By Luisa Maria Jacinta C. Jocson, Reporter
THE PHILIPPINES’ gross international reserves (GIR) experienced a decline at the conclusion of November as the administration addressed portions of its foreign currency-linked liabilities, according to data released by the Bangko Sentral ng Pilipinas (BSP).
Initial figures indicated that dollar reserves fell by 2.4% to $108.5 billion at the close of November from $111.1 billion at the close of October.
Compared to the previous year, gross international reserves increased by 5.6% from $102.7 billion.
“The month-over-month reduction in the GIR level was primarily due to the National Government’s (NG) net foreign currency withdrawals from its accounts with the BSP to fulfill its foreign currency debt commitments and finance various expenditures,” the central bank remarked.
The dollar reserves were adequate to cover approximately 4.3 times the nation’s short-term external liabilities based on residual maturity.
As of the end of November, the GIR also represented 7.8 months’ worth of imports of goods as well as payments for services and primary income.
“Typically, GIR is regarded as sufficient if it can finance at least three months’ worth of the nation’s imports of goods and payments for services and primary income,” stated the BSP.
Sufficient foreign exchange reserves shield an economy from market fluctuations and guarantee that a nation can meet its obligations in times of economic distress.
Net foreign currency deposits plunged by 18% to $1.75 billion at the end of November compared to $2.14 billion a month prior. It also represented an 8.1% decrease from $1.91 billion the previous year.
The central bank further attributed the drop in dollar reserves to its “net foreign exchange operations and downward valuation adjustments in the BSP’s gold assets due to a decrease in the international gold price.”
Gold reserves were valued at $11.03 billion, declining by 2.9% from $11.35 billion at the end of October. Nonetheless, it rose by 1.9% from $10.82 billion in the same timeframe last year.
November marked the first monthly decline in gold prices since June due to a post-US election sell-off following Donald J. Trump’s victory, as reported by Reuters.
Spot prices for the precious metal have decreased by 5% since reaching a record high of $2,790.15 an ounce on October 31, yet they remain 28% higher year-to-date.
BSP data revealed that foreign investments totaled $91.2 billion as of the end of November, a 2% decrease from $93.1 billion the prior month but an increase of 6.8% from $85.4 billion last year.
“Likewise, the net international reserves (NIR) fell by $2.6 billion to $108.4 billion as of end-November 2024 from the end-October 2024 figure of $111 billion,” stated the BSP.
Net international reserves reflect the difference between the BSP’s reserve assets or GIR and reserve liabilities, including short-term foreign debts and credit lines from the International Monetary Fund (IMF).
The nation’s reserve position with the IMF declined by 2.3% to $668.2 million from $683.9 million the previous month. Year-over-year, it decreased by 15.1% from $787.2 million.

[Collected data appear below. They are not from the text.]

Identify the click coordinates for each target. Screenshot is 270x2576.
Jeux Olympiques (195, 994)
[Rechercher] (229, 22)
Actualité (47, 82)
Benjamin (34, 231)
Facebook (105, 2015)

Special drawing rights—the amount that the country can avail from the IMF—increased slightly month-on-month to $3.81 billion from $3.8 billion.
Rizal Commercial Banking Corp. Chief Economist Michael L. Ricafort indicated that the lower GIR level resulted from the net settlement of the National Government’s foreign debt maturities and other obligations in US dollars.
He also highlighted the BSP’s net foreign exchange operations in light of the US dollar-peso fluctuations during the month.
In November, the peso fell to the P59-per-dollar level twice, reaching a record low on November 21 and 26.
“In the upcoming months, the country’s GIR might still benefit from the sustained growth in structural inflows such as overseas Filipino worker (OFW) remittances, business process outsourcing (BPO) revenues, exports, and a relatively swift recovery in foreign tourism earnings,” Mr. Ricafort noted.
Remittances usually see an uptick in December as OFWs send increased amounts for their families during the holiday season.
Recent data from the BSP showed that cash remittances surged by 3.3% to $3.01 billion in September. This brought the total to $25.23 billion in the January-September period, marking a 3% increase year-over-year.
The central bank anticipates a 3% growth in remittances for this year.
However, Mr. Ricafort also mentioned the government’s strategy to limit foreign borrowing to mitigate foreign exchange risks.
This year’s borrowing plan is structured at a 75:25 ratio, favoring domestic sources.
For the years 2025 to 2027, the NG aims to source at least 80% of its borrowing needs from domestic avenues, with 20% from foreign creditors.
Finance Secretary Ralph G. Recto has indicated their goal is to decrease the proportion of external borrowings within its financing approach.
The BSP projects the country’s GIR to stabilize at $106 billion by the end of 2024.